Records for the exercise
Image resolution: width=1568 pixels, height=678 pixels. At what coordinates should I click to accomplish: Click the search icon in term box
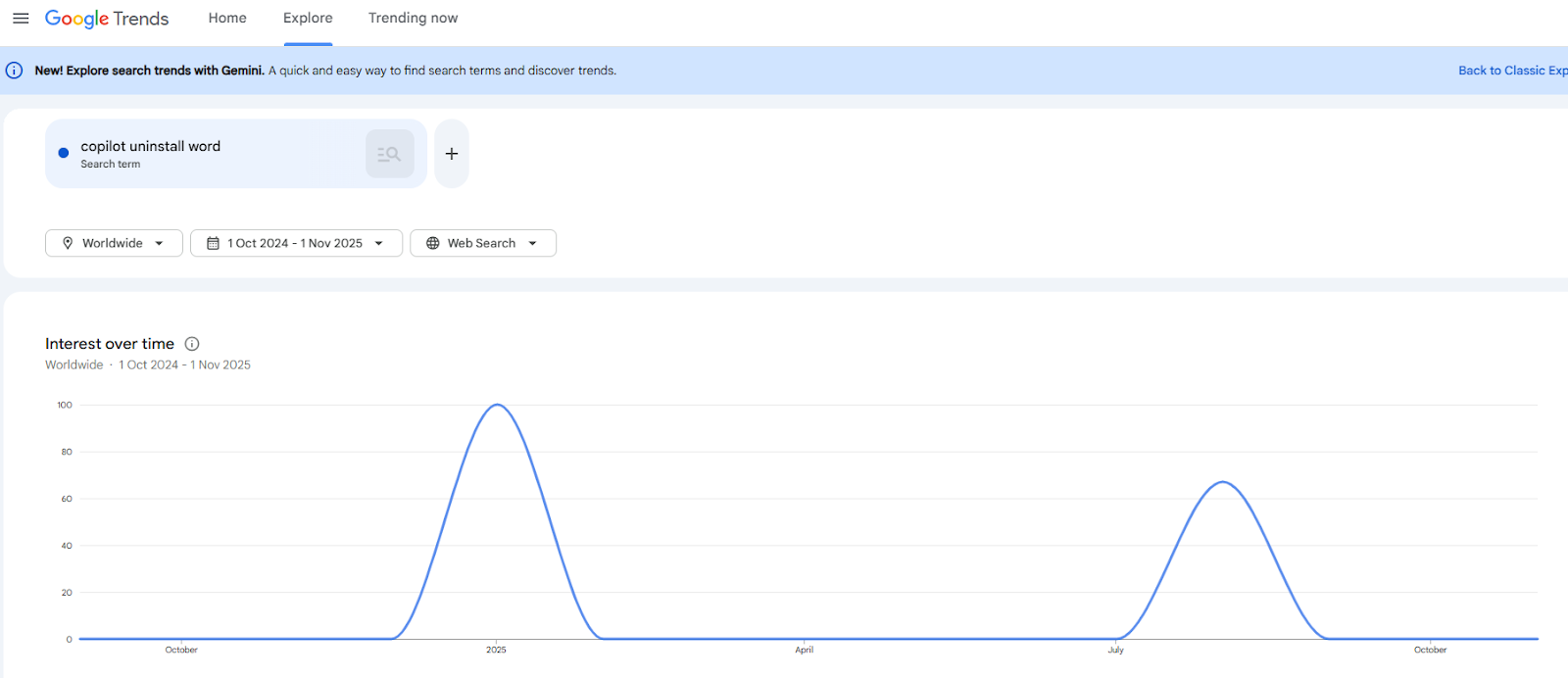click(389, 154)
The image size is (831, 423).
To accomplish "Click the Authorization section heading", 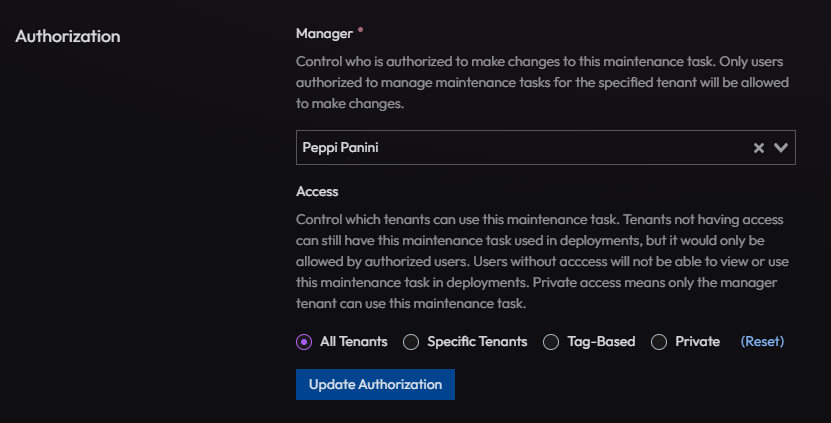I will coord(68,36).
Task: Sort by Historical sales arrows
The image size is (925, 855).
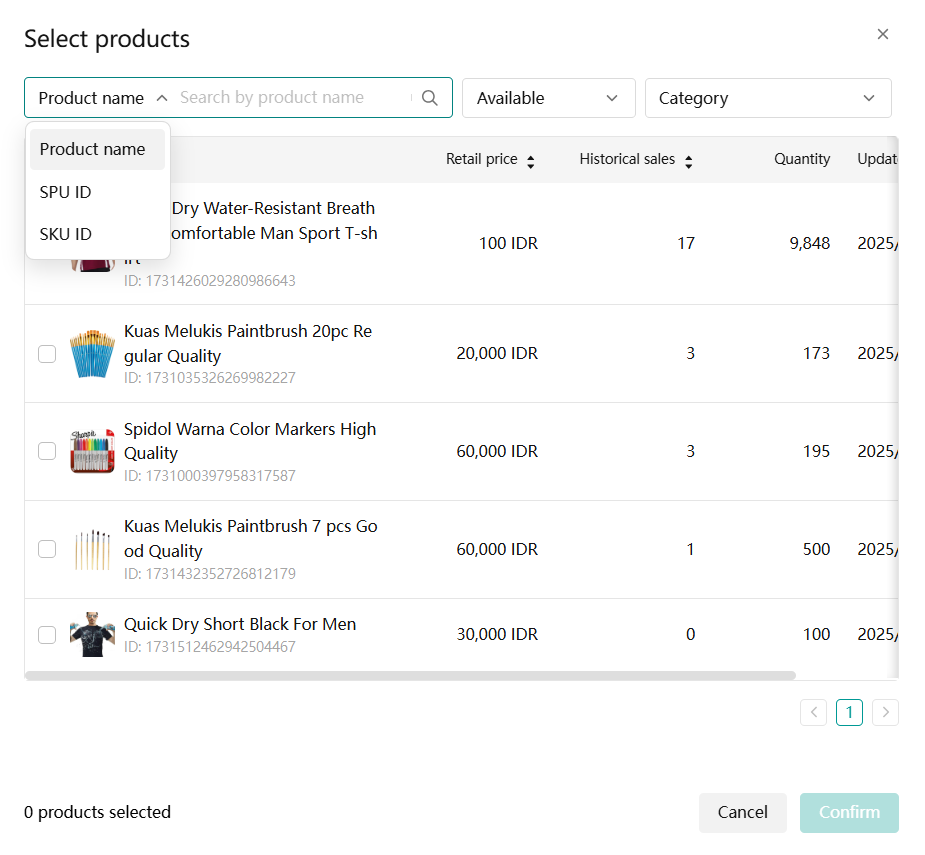Action: point(689,160)
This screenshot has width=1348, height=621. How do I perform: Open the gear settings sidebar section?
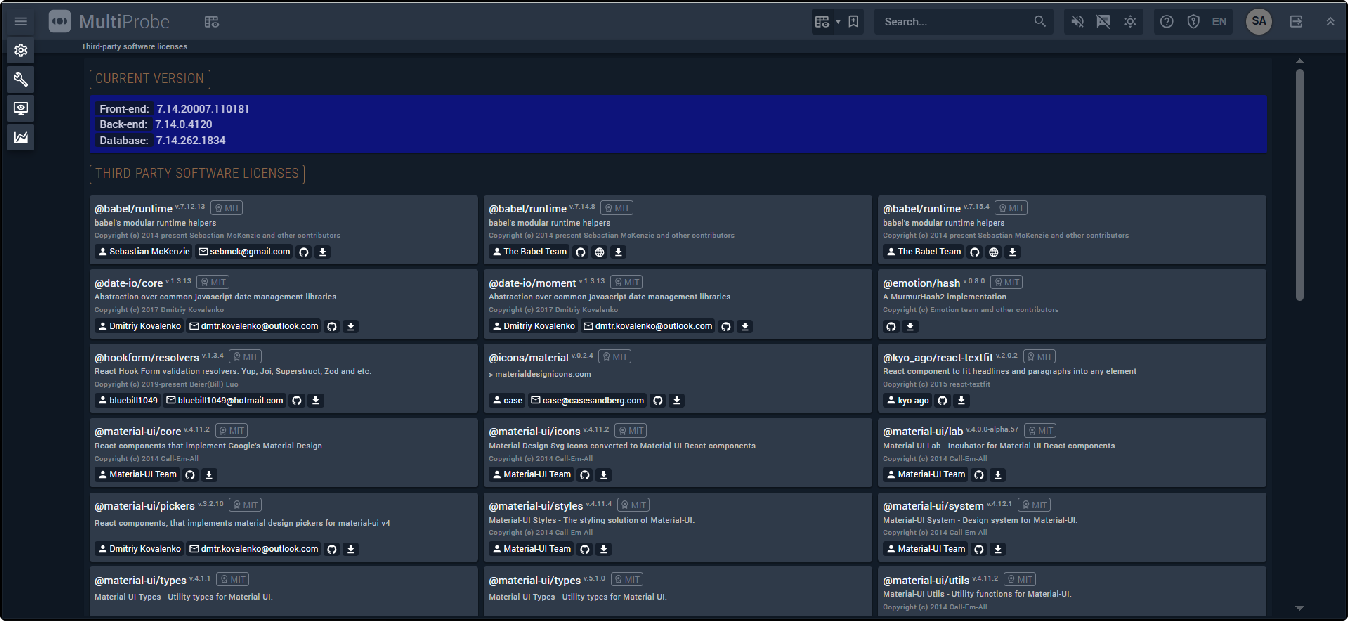[x=20, y=50]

Task brief
From the line containing "This screenshot has" through the last line of the entries, copy each line exactly and only those, skipping all pictures.

Response area
This screenshot has width=1348, height=621. How do I perform: Open the gear settings sidebar section?
[x=20, y=50]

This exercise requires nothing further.